[Set exercise] Please copy each of the rows below word for word, keeping the lines in the same order.

[Supplied material]
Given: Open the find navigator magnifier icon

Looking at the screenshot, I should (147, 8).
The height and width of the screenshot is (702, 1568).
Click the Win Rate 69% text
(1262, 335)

[Correct result]
Given: Open the find navigator magnifier icon

Looking at the screenshot, I should (147, 8).
The height and width of the screenshot is (702, 1568).
Click the Win Rate 69% text
(1262, 335)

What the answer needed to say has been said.